The title here is taken from a very good book by Richard Rohr, who has been quite influential for me. In the book Richard talks about two halves, or movements, of life. The first movement is to build a life, build a healthy ego – build a career, a family, a life. The second half of life is about meaning, purpose – what does my life mean and what is it for, in the end? Typically, the second half is a transformative journey, and we generally don’t take these journeys willingly. So we must fall upward: we typically enter the second half of life when we fail at something, or lose control – when a marriage falls apart, a career or our health is lost, when we wake up to an addiction, and so forth.
I believe my United Church is falling upward. Over the past few decades, we have been in decline. We have moved from being Canada’s largest protestant denomination, thinking of ourselves as “Canada’s church,” to now, where our membership and our staff are dwindling, we are closing more than a church per week, and things look bleak. All this has engendered hand-wringing, soul-searching, and a frantic search for something that might work to turn things around.

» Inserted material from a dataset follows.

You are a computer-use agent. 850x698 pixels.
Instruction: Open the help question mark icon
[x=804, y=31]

All of my ministry has been served in this time of decline. I’m not blaming anyone but me here (and this will be worth a post later on) but that cast a pall over my ministry, added a sense of anxiety and failure to the totality of my work and vocation. I’m not saying that’s what should have happened, only that that is what I have experienced. Now, I’m thinking that somehow we have (I have) both not taken the failure of the United Church seriously enough, and taken it too seriously.

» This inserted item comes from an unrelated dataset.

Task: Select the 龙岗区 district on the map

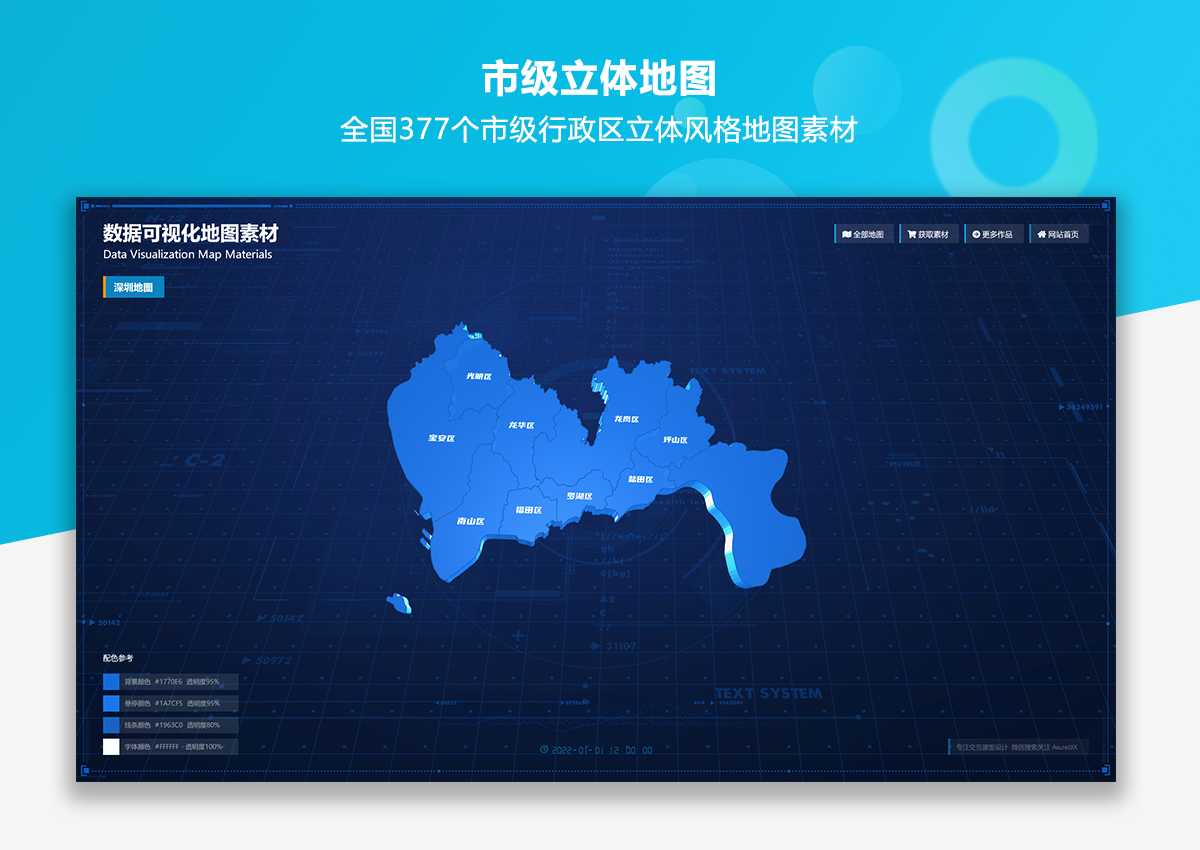Action: pos(626,419)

Over the decades of my candidacy and ministry, the church has struggled through several controversies and scandals. There was inclusive language at first, which then spun wider into a controversy around human sexuality in general. And in the course of that controversy, I think we have discovered that we have inflicted profound harm on people who are lesbian, gay, trans, bi, queer, intersex… Anyone who does not fit what we deemed to be the “norm.” We have judged, excluded, yes and hated. We have systematically discriminated against women, subjecting them to all sorts of violence and denigration. This is not minor.
At around the same time, though the issue has been slower to gain strength in the church, we became aware of the residential schools, and the participation by the church in a program of genocide. We so desperately need to think of ourselves as the “good guys,” and here we are, squarely in the place of the villain. “Perpetrators of genocide” is not a phrase I want associated with me, or my people. From here we have gone on, we are going on, to discover that we are part of a systematically racist society, a systematically white supremacist society. And somehow our church, my church, has not historically been struggling against the white supremacy but has been actively upholding it. Our most recent General Council was notable for a discussion on the floor in which non-white United Church people told of their experience of racism within the systems and structures and communities of the church.

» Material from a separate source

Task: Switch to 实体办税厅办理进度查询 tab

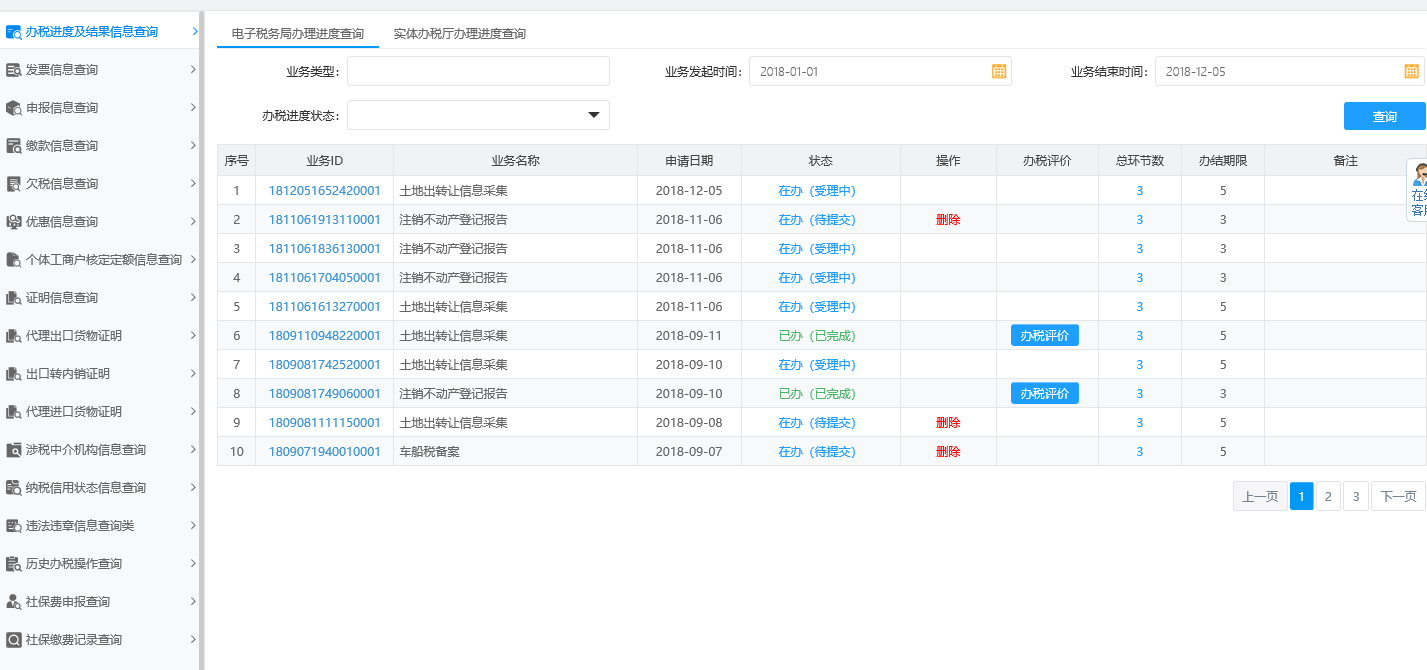Action: 459,33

The inexorable approach of climate change, mass extinction, and ecological disaster has also made us aware of the theology that lies behind the colonial exploitation of creation. Our consumer society today, and the colonial society from which it arises, have treated the earth as if it were simply a cache of raw materials for us to exploit, and a place to throw our waste. Oh, I know that is too simple by far, but our societal systems are built much more on those assumptions than, say, on an assumption that the earth is of value in itself, sacred. We have filled the earth and subdued it, to such an extent that this earth may, in the foreseeable future, have difficulty sustaining human life.
I have taken the failing of the church too seriously in that the institutional success or failure of any particular church or denomination is probably of negligible importance in this world.
I have not taken the failing of the church seriously enough in that these are the failings, this is the falling, that could bring us to either extinction or transformation.
The strength and hope that I see in the United Church is simply that we are allowing ourselves to hear and see our own failing. The shock of our own racism, sexism, white supremacy, consumerism and greed – it allows us to be addressed by the gospel in a much more authentic way. This could be the Friday of our Holy Week, if we resist the impulse to put ourselves on life support. There could be an Easter ahead of us, if we allow ourselves to fall upward.